Lire leurs pages me procure un plaisir particulier, une expérience assez unique consistant à découvrir des personnes à travers la seule expression de leur pensée, à une époque où ceux qui pensent et s'expriment sont surexposés.Ces blogueurs dont je fais partie ne sont pas des gens perdus et atrocement seuls comme on voudrait bien les caricaturer.
Là où certains voient le net comme un espace pour narcissiques obsédés par leur image je vois au contraire un terrain d'expression où l'on peut se réfugier dans le confort de l'anonymat.
Idéaliste?
Assurément.
Je fais partie de ceux qui « trouvent ça super naze de mettre les gens dans des cases » (clin d'œil pour initiés (il faut connaitre le morceau pour l'apprécier) au titre « Catégorie Bukowsky » de Vincent Delerm, « fils de » Philippe).
Mais au fond, Comme l'a si bien écrit Maude (au point d'ailleurs de presque me faire renoncer à ce billet tant j'avais la certitude en la lisant que tout était dit) celui qui écrit opère un savant mélange dans lequel il est ensuite bien difficile de le cerner.
"Quel est celui que l'on prend pour moi?"
Aragon, le roman inachevé, 1956 -
"Qu'est ce qu'un journal? Un roman"
Audiberti, "Dimanche m'attend" 1965
Ces citations sont empruntées à F. Beigbeder qui les a dispatchées dans l'égoïste romantique où il tient un journal pas-tout-à-fait-inventé qu'il présente comme "un miroir déformant que je promène le long de mon nombril" (j'adore cette formule).
Moralité?
Pour vivre heureux, vivons cachés!
Vous l'aurez compris, je suis heureuse et fière de faire partie de cette communauté des diaristes et de jouer ce jeu du je en jonglant avec cette vérité-menteuse. (merci encore F. Beigbeder).
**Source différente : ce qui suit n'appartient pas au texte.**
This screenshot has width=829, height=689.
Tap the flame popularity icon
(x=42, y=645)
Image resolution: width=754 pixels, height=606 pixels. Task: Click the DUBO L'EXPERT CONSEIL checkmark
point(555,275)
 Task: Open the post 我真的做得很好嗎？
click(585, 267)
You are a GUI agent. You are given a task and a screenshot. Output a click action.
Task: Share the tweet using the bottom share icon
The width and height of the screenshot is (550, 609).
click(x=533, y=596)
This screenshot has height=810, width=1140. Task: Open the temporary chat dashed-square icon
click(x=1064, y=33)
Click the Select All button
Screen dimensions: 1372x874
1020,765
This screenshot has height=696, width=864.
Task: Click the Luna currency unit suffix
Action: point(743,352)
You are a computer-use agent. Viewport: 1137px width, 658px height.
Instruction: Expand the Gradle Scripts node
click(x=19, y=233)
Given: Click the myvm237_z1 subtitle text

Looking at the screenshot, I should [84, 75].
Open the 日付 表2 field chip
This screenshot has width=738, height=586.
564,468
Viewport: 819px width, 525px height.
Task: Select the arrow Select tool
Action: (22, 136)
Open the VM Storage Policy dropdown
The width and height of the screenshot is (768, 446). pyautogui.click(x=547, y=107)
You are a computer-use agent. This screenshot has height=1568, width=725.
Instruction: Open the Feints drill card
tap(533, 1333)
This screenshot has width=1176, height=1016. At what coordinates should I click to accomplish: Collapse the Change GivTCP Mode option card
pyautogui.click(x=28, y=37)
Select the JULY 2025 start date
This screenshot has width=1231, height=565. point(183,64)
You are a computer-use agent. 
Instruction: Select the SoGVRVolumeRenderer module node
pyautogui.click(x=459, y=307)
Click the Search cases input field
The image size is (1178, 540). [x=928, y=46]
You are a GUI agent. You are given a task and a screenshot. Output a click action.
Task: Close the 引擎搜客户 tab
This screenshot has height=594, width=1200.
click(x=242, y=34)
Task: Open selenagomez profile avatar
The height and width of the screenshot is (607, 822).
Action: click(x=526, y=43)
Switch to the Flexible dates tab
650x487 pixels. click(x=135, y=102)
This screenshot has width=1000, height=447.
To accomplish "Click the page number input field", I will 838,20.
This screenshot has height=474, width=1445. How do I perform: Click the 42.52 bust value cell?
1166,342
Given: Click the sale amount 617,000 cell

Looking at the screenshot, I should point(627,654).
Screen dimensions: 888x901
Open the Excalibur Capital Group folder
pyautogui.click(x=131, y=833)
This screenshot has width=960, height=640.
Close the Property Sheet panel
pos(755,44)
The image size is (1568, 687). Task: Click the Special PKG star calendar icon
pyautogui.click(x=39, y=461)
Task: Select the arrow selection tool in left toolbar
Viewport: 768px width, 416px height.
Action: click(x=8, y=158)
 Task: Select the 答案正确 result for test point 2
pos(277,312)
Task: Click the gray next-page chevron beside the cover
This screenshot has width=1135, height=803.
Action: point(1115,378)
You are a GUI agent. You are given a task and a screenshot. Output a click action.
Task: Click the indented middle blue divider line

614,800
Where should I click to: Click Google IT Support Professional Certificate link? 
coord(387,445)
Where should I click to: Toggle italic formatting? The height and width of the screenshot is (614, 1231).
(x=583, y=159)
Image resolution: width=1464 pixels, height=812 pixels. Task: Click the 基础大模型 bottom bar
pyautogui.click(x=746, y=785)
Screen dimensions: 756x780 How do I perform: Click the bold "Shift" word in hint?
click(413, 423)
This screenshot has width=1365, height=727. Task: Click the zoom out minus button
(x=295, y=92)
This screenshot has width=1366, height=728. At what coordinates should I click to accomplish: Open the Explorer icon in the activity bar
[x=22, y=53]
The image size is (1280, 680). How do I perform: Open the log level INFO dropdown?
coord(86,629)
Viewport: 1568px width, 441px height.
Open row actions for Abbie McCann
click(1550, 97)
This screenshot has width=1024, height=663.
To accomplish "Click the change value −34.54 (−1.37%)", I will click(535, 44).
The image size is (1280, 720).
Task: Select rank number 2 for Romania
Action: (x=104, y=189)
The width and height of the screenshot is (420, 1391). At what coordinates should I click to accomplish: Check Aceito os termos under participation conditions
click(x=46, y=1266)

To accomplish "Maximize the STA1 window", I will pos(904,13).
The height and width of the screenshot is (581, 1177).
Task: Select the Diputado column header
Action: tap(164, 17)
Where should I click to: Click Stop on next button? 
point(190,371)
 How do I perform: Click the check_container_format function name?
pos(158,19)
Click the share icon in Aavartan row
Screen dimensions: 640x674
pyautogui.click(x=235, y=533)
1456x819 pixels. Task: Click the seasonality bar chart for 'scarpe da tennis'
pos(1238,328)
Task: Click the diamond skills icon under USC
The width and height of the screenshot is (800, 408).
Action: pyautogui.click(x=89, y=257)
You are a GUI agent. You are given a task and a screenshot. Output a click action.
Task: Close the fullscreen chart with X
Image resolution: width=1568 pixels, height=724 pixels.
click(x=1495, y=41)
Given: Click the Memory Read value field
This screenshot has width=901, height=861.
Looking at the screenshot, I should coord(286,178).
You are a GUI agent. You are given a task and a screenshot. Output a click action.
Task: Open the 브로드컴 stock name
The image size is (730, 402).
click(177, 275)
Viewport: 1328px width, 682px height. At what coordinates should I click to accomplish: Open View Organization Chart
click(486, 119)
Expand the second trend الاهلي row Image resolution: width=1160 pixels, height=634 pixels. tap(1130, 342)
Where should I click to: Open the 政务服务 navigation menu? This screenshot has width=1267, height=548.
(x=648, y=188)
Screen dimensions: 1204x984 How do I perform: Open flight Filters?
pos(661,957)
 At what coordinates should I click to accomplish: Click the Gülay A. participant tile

Dans "Quelque chose en lui de Bartleby", on retrouve le questionnement de celui qui écrit sur la difficulté à se livrer sans trop en dévoiler, à ne pas se mettre en danger en s'exposant sans voile au regard des autres.Le "héros" publie son blog, est reconnu (la gloire arrive avec une chronique radiophonique) et finit par abandonner ce petit espace de liberté qu'il s'était autorisé.Un peu comme un écrivain qui connait le succès, il sent que sa plume n'est plus automatique, qu'il écrit sous l'influence plus ou moins consciente de ce qu'attend son lectorat.
Il refuse de céder à cette pression.